The concrete placement of the Dam's main section was completed 10 months ahead of the schedule, which will enable the Dam to start its role in power generation, flood control and shipping improvement in 2008, one year ahead the designated time.
Can this be a cause of global warming??
If it was built with the same level of technology that they do their mining with, I pity the Chinese who are living downstream from this thing.
They have flooded and erased hundreds of towns. Some of whcih were 200+ yrs old. Along with hundreds of archeologiccal sites. Many of which were under active excavation as well as many many untouched and scheduled for excavation. No more.
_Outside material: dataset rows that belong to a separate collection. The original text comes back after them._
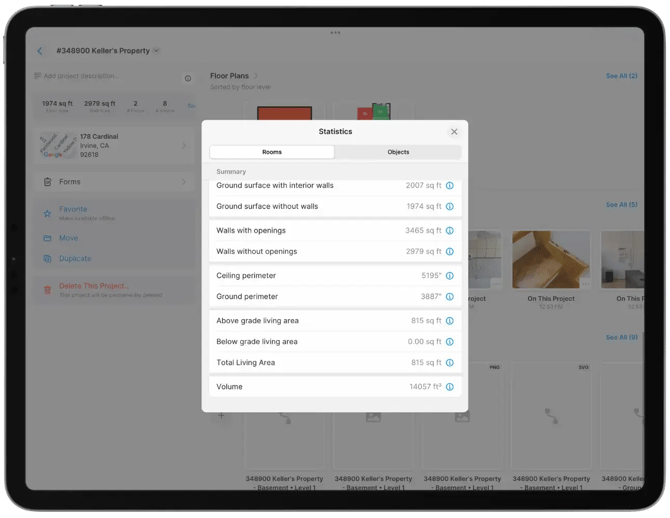This screenshot has width=670, height=518.
Task: Show info for Walls with openings
Action: [449, 231]
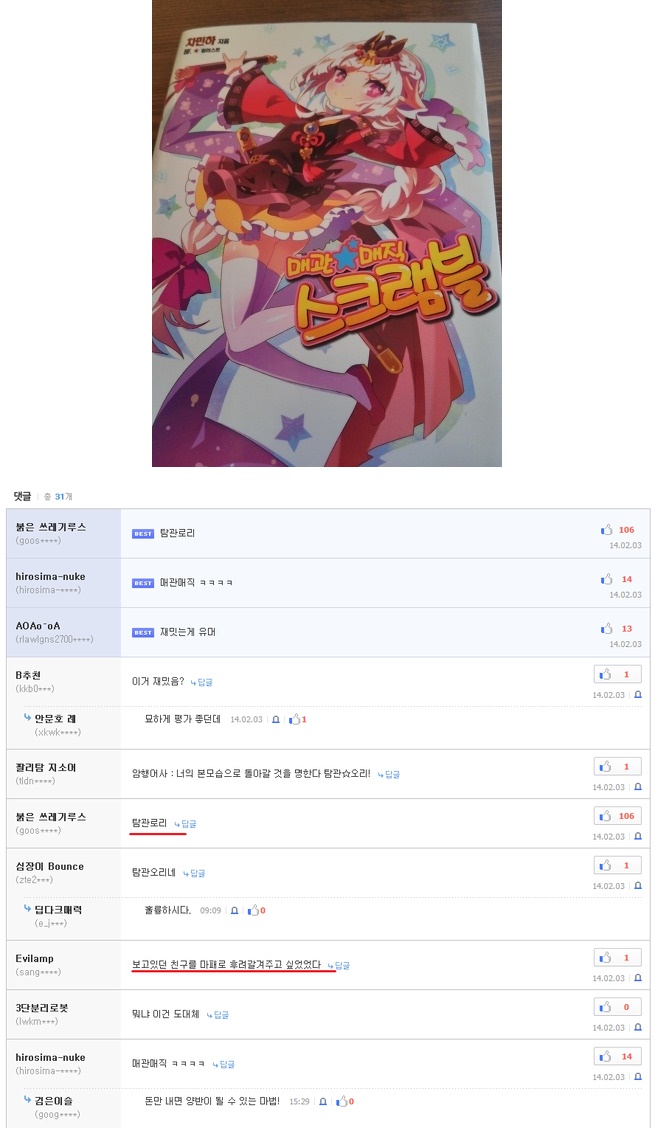Click the 붉은 쓰레기루스 username in best comments
The image size is (655, 1128).
[x=50, y=527]
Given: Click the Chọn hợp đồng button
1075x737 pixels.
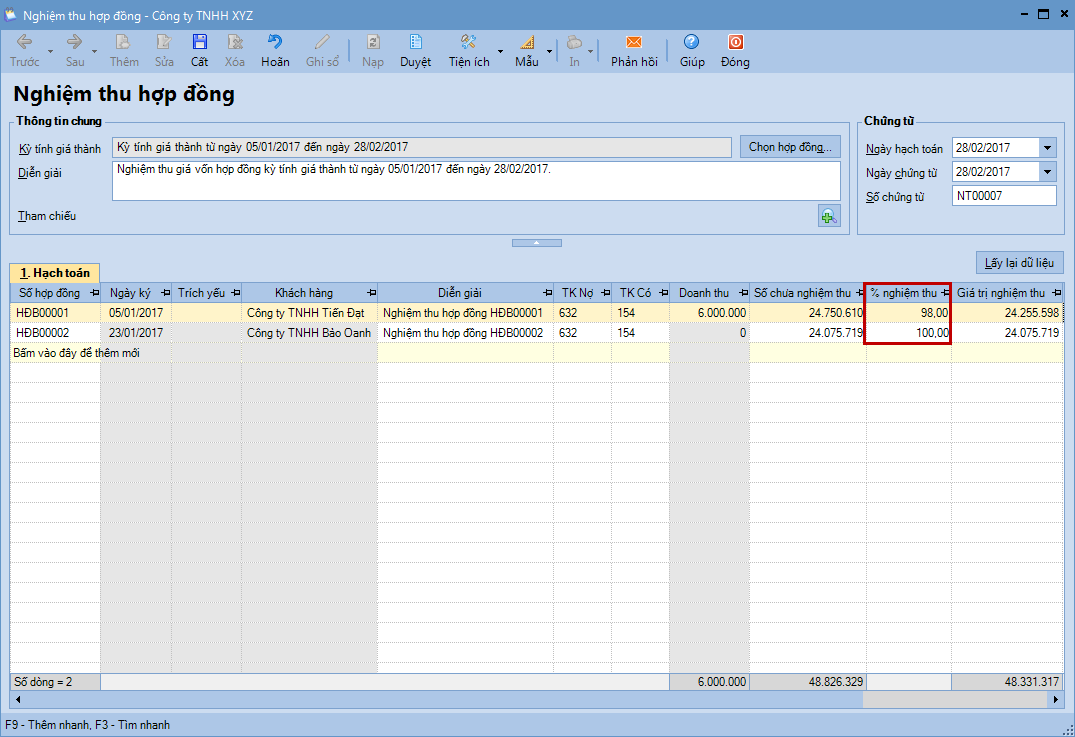Looking at the screenshot, I should pos(790,147).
They are gone for good now.
This damn is going to have repercussions - socially, envirenmentally as well as atmospherically for decades to come.
I personally think its going to crack and create a catastrophe of tremendous magnitude.
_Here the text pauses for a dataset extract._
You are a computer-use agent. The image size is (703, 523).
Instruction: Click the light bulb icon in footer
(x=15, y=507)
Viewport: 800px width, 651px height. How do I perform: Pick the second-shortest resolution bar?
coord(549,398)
what's really amazing are the Reds and Tigers this year...
Remember the great WW II film.."The Dam Busters?"
Reds and Tigers?
A moose bit my sister once.
Read here (just one illustration):
http://www.sfgate.com/cgi-bin/article.cgi?f=/c/a/2004/08/17/BUGHQ8939T1.DTL
thanks for the link:). the housing slowdown will increase supply. your costs will go down.
According to paving professionals I have talked to, quality concrete can take up to 120 to completly cure.
At least on Hoover Dam, the builders fitted it out for liquid cooling of the concrete.
"It is so big, some geologists think something bad will happen to the earth due to the weight of the water."
If that were true, then bad things would be happening to the earth under the oceans and great lakes all the time.
Not just a town. Water quality will be their issue.
Would not want to live down stream from this one.
Too much "high early" cement works OK for flat surfaces but you do not want it in a highwall like this.
Thanks
""high early" cement?"
http://search.yahoo.com/search?_adv_prop=web&x=op&ei=UTF-8&fr=op&va_vt=any&vp=high+early+cement&vp_vt=any&vo_vt=any&ve_vt=any&vd=all&vst=0&vf=all&vm=i&fl=0&n=10
Darn right. I used to drive a ready mix truck and some contractors, to hurry the job would put so much calcium chloride in the mix it would practically be smoking when it came down the chute.
If that were true, then bad things would be happening to the earth under the oceans and great lakes all the time.
Bad things may have happened to the earth under the oceans and great lakes, when they formed oh so long ago.